We couldn't uninstall or disable vmtoolsd without losing other features of VMware tools, but closer inspection of the VMware tools source revealed that:

  • The information from stat(2) is only used to decide if the file system is mounted on a "disk device" as part of determining if VMware supports some fancy features for that file system, but since ZFS is not supported the check fails later anyway.
  • Due to ifdefs the results of the stat(2) operation are actually ignored on Solaris-based operating systems.

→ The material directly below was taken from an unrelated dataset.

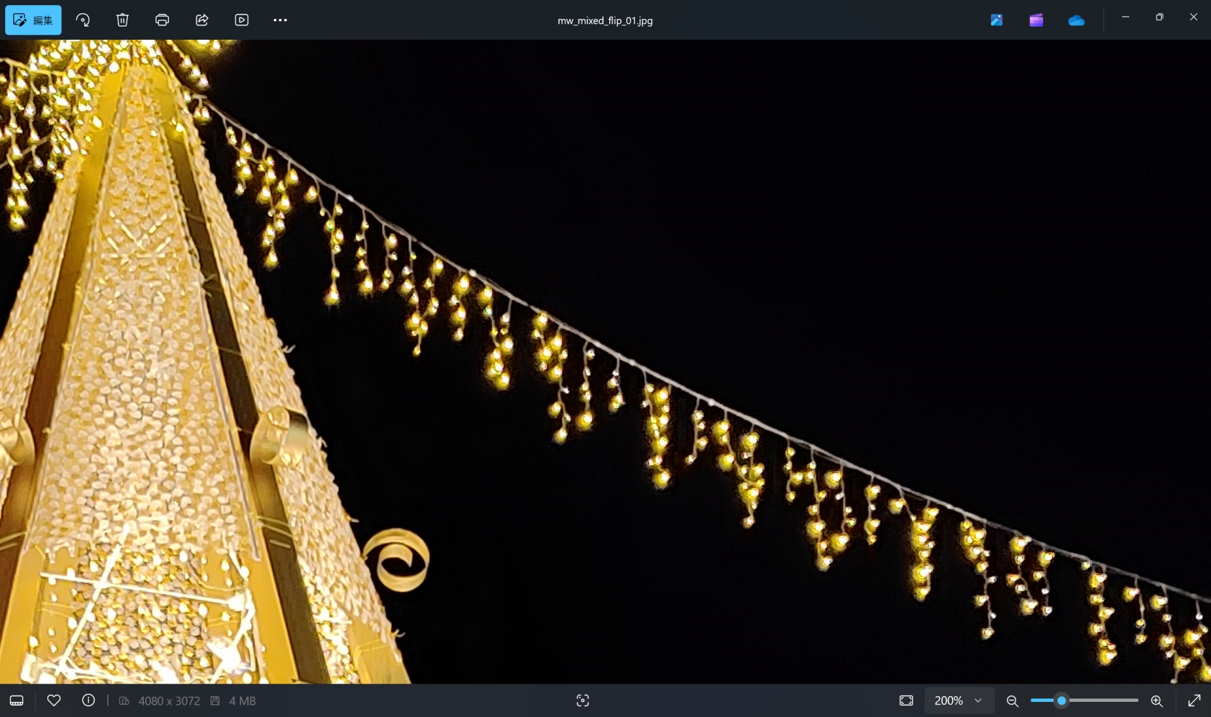The width and height of the screenshot is (1211, 717).
Task: Click the visual search scan icon
Action: tap(583, 701)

Since we were pretty confident these stat(2) calls were unnecessary on our system Adam suggested we try to trick vmtoolsd into thinking there were no mounted file systems, and so we created this abomination:

/* subvert-vmtoolsd.d */

#pragma D option destructive

syscall::open:entry
/execname == "vmtoolsd" && copyinstr(arg0) == "/etc/mnttab"/
{
    this->f = "/dev/null";
    copyout(this->f, arg0, strlen(this->f) + 1);
}

Unlike the umount.d script this one is definitely not safe for production. This script intercepts all open(2) calls made by vmtoolsd. If the file being opened is "/etc/mnttab" DTrace will overwrite the file name in vmtoolsd's memory with "/dev/null" so it ends up opening what appears to be an empty file. Note that the fact that /dev/null is fewer characters than /etc/mnttab is important here, if it were longer it might not fit into the buffer vmtoolsd has allocated to hold the string it is passing to open(2). Clearly this is a sub-optimal solution, but it seems to be working for now. To confirm we checked the output of: dtrace -n "syscall::stat:entry/execname == "vmtoolsd"/ { print("%s", copyinstr(arg0); }" Which no longer shows our file system mount points. It looks like the latest development snapshots of open-vm-tools don't have this problem, so this will keep our unit tests happy until those changes get pulled into the official VMware tools, or we get around to building the development snapshot ourselves.